Terminology
-
Data content type*
A base content type defined by PKCS #7. Data content is simply an octet (byte) string.
*http://msdn.microsoft.com/library/default.asp?url=/library/en-us/secgloss/security/security_glossary.asp -
Data Encryption Standard
(DES) A block cipher that encrypts data in 64-bit blocks. DES is a symmetric algorithm that uses the same algorithm and key for encryption and decryption.
Developed in the early 1970s, DES is also known as the DEA (Data Encryption Algorithm) by ANSI and the DEA-1 by ISO. -
Datagram
A communication channel that uses information routed through a packet-switching network. This information includes separate packets of information and the delivery information associated with those packets, such as the destination address. In a packet-switching network, data packets are routed independently of one another and may follow different routes. They may also arrive in a different order from the one in which they were sent.
-
Decoding
The process of translating an encoded object (such as a certificate) or data back to its original format.
In general terms, data is decoded by the Encoding/Decoding layer of the communication protocol.
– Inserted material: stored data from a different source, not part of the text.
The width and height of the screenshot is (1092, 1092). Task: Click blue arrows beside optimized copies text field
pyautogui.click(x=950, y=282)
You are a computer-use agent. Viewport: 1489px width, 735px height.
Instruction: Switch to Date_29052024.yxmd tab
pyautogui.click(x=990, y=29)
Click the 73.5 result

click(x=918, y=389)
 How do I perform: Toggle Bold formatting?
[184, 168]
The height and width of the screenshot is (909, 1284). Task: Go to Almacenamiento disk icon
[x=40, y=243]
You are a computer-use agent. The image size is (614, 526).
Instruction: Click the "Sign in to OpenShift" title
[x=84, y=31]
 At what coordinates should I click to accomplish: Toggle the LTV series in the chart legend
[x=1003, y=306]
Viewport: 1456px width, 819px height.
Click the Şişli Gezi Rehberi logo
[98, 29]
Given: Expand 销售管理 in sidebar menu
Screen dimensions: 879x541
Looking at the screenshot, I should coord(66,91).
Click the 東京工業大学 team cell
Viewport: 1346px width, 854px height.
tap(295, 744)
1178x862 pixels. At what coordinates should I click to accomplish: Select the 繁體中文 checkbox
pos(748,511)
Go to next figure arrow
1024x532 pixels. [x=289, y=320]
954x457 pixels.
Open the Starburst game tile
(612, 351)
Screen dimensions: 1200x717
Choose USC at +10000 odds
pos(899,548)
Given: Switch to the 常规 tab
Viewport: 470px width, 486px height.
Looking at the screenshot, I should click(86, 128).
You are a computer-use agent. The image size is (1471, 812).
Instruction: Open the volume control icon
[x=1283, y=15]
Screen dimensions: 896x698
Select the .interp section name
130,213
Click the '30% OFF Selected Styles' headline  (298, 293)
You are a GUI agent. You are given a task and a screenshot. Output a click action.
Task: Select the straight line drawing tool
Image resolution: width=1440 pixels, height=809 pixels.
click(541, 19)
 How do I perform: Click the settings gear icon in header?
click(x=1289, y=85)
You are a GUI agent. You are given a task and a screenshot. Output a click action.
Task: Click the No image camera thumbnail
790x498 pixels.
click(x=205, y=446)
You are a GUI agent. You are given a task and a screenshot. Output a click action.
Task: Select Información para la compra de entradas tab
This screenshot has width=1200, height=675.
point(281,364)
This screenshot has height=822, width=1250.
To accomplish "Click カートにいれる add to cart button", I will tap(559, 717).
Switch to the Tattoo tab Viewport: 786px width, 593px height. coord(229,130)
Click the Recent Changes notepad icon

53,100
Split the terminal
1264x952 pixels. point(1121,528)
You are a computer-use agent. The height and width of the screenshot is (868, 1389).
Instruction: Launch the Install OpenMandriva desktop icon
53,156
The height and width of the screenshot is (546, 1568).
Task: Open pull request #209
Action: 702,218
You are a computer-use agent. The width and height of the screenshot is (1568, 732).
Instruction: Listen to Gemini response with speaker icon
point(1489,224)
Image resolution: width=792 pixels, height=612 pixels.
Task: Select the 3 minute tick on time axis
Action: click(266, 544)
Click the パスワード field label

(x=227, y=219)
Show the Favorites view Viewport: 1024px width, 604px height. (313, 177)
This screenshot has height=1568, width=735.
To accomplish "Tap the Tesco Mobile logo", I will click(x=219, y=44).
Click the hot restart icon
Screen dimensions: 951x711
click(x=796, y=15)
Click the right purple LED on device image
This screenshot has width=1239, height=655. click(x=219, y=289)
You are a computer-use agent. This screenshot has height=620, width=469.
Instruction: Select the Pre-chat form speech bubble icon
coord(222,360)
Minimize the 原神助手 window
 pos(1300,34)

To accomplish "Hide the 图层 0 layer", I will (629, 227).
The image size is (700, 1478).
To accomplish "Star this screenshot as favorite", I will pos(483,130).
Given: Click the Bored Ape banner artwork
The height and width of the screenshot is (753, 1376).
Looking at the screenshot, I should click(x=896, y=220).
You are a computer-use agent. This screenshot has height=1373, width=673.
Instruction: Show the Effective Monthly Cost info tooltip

Certificates are decoded by a call to the CryptDecodeObject function. -
Decoding
The process of translating an encoded object (such as a certificate) or data back to its original format.
In general terms, data is decoded by the Encoding/Decoding layer of the communication protocol. Certificates are decoded by a call to the CryptDecodeObject function. -
Decryption
The process of converting ciphertext to plaintext. Decryption is the opposite of encryption.
-
Default mode
Default settings, such as the block encryption cipher mode or the block encryption padding method.
-
Derived key
A cryptographic key created by a call to the CryptDeriveKey function. A derived key can be created from a password, or any other user data. Derived keys allow applications to create session keys as needed, eliminating the need to store a particular key.
-
DH_KEYX
The CryptoAPI algorithm name for the Diffie-Hellman key-exchange algorithm.
-
Dialer*
A dialing software used to make calls or access services through a modem or Internet connection. It may cause unexpected toll calls to be made and charged to the user or may allow access to desired services.
*Anti-Spyware Coalition Definitions and Supporting Documents -
Diffie-Hellman (ephemeral) key-exchange algorithm
A Diffie-Hellman algorithm where the exchange key value is purged from the CSP when the key handle is destroyed.
-
Diffie-Hellman (store and forward) key-exchange algorithm
A Diffie-Hellman algorithm where the exchange key values are retained (in the CSP) after the key handle has been destroyed.
-
Diffie-Hellman algorithm
(DH) A public key algorithm used for secure key exchange. Diffie-Hellman cannot be used for data encryption. This algorithm is specified as the key exchange algorithm for PROV_DSS_DH provider types.
-
Digested data
A data content type defined by PKCS #7 that consists of any type of data plus a message hash (digest) of the content.
-
Digital envelope
Private messages encrypted using the recipient`s public key. Enveloped messages can only be decrypted by using the recipient`s private key, allowing only the recipient to understand the message.
-
Digital signature
Data that binds a sender`s identity to the information being sent. A digital signature may be bundled with any message, file, or other digitally encoded information, or transmitted separately. Digital signatures are used in public key environments and provide authentication and integrity services.
-
Digital Signature Algorithm
(DSA) A public key algorithm specified by Digital Signature Standard (DSS). DSA is only used to generate digital signatures. It cannot be used for data encryption.
-
Digital Signature Standard
(DSS) A standard that specifies the Digital Signature Algorithm (DSA) for its signature algorithm and SHA-1 as its message hash algorithm. DSA is a public key cipher that is only used to generate digital signatures and cannot be used for data encryption. DSS is specified by PROV_DSS, PROV_DSS_DH, and PROV_FORTEZZA provider types.
-
Discretionary access control list
(DACL) An access control list that is controlled by the owner of an object and that specifies the access particular users or groups can have to the object.
-
Distinguished Encoding Rules
(DER) A set of rules for encoding ASN.1 defined data as a stream of bits for external storage or transmission. Every ASN.1 object has exactly one corresponding DER encoding. DER is defined in CCITT Recommendation X.509, Section 8.7. This is one of two encoding methods currently used by CryptoAPI.
-
Dynamic-link library
(DLL) A file that contains executable routines that can be called from other applications.